▸ **What is required**
Rewrite the text of the entries below, replacing every occurrence of "Open" with "Launch" and changing nothing else. Omit the pictures from your version.

Dataset entries:
--------

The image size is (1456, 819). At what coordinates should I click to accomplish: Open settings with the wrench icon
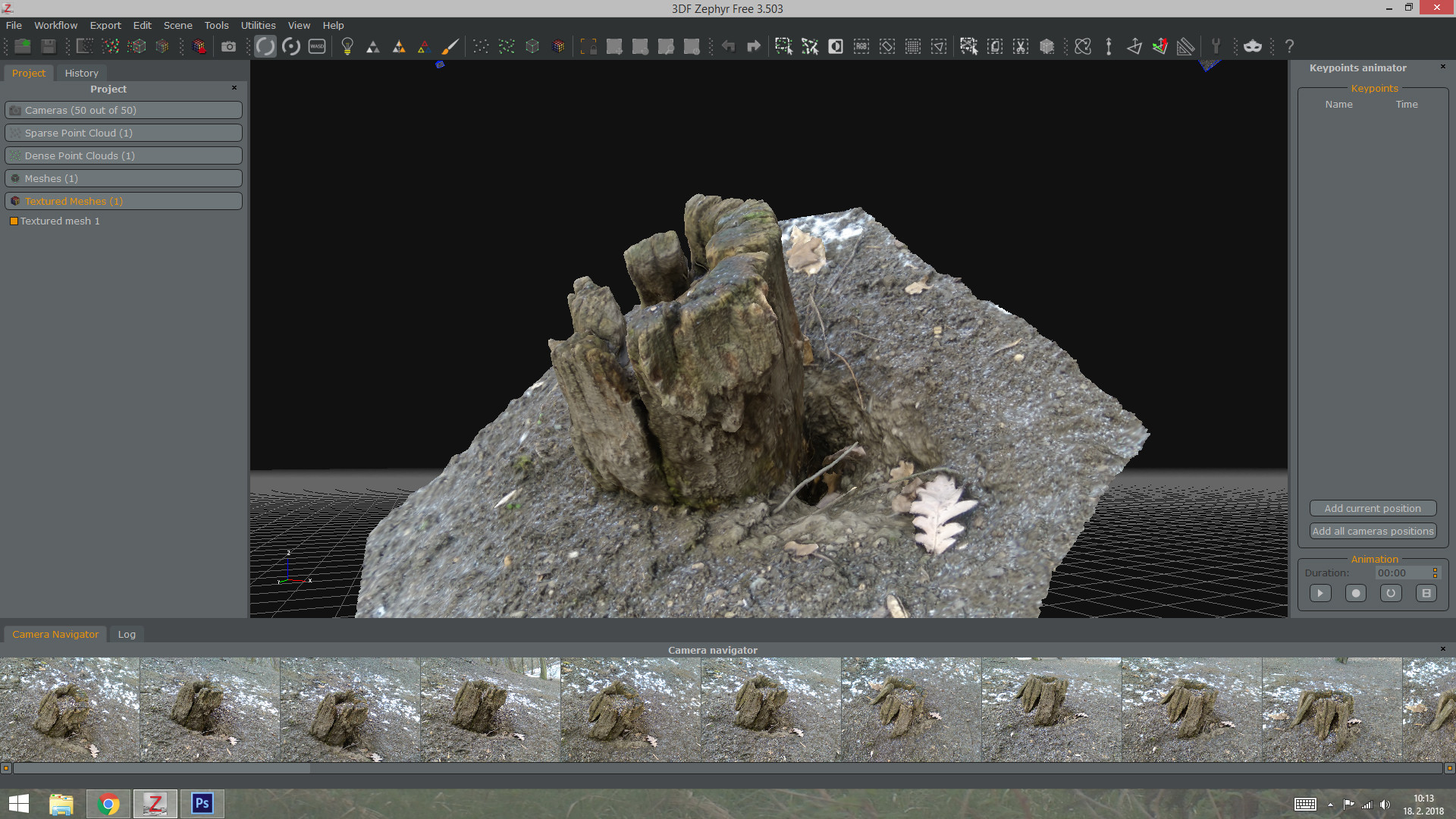[x=1216, y=46]
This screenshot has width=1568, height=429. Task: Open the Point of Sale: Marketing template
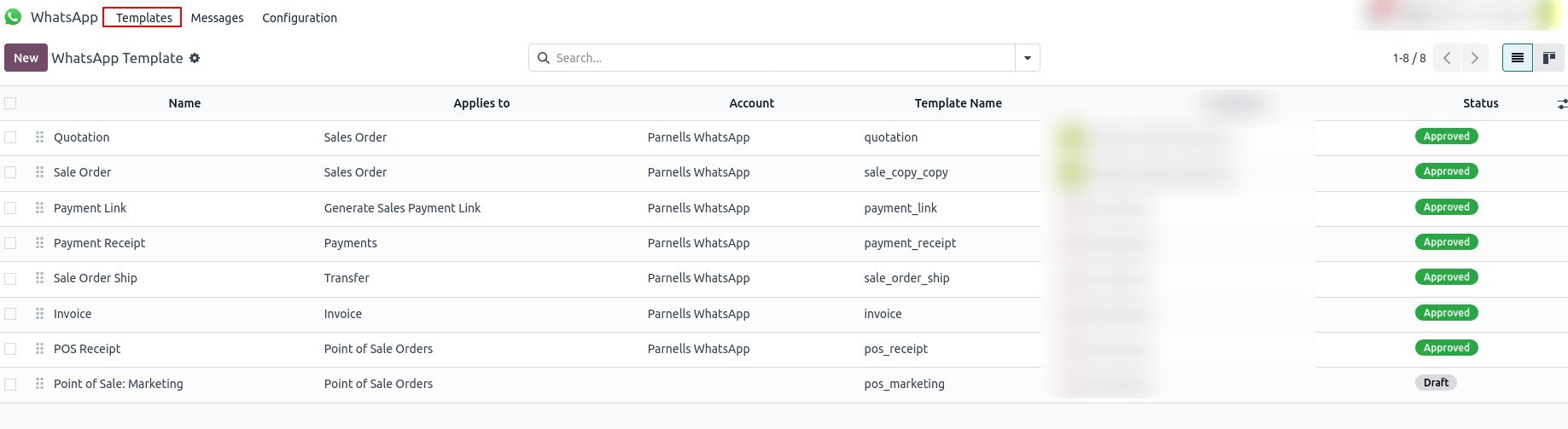[118, 384]
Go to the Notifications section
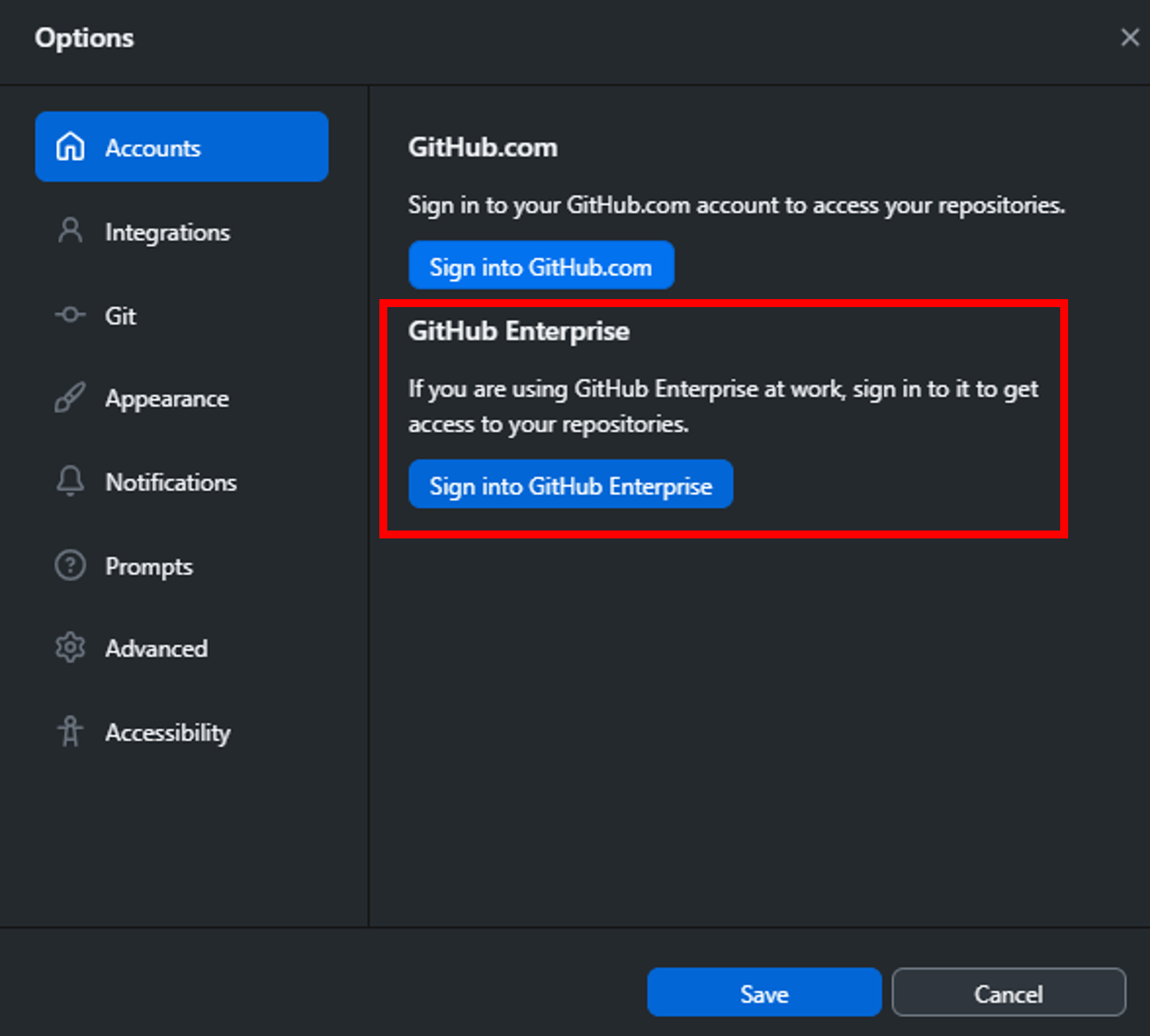 171,482
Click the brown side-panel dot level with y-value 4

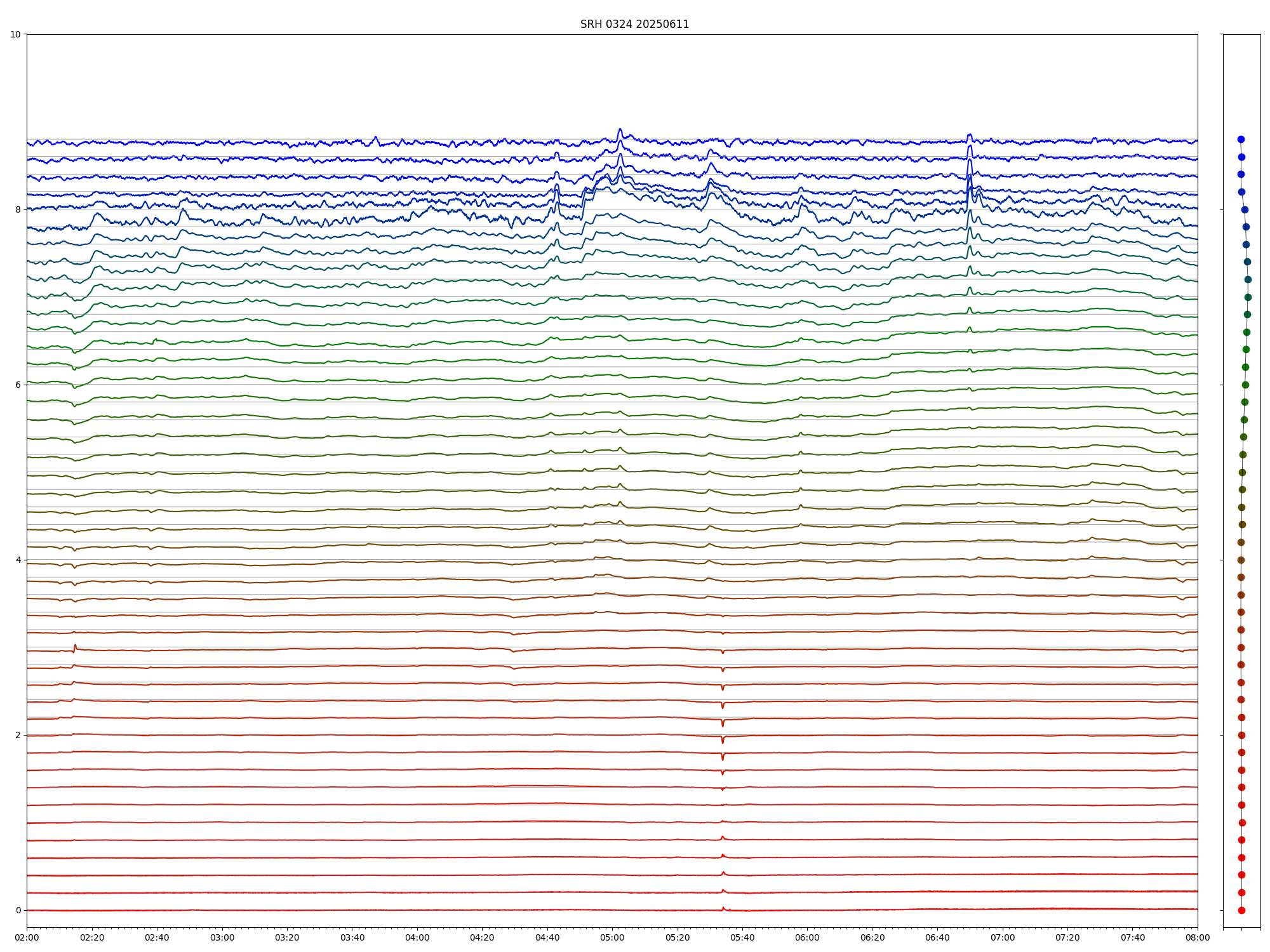point(1241,560)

--------

▸ **Answer to this task**
The image size is (1456, 819). At what coordinates should I click to accomplish: Launch settings with the wrench icon
[x=1216, y=46]
This screenshot has width=1568, height=429. Task: Launch the Point of Sale: Marketing template
[118, 384]
Go to the Notifications section
 171,482
Click the brown side-panel dot level with y-value 4

point(1241,560)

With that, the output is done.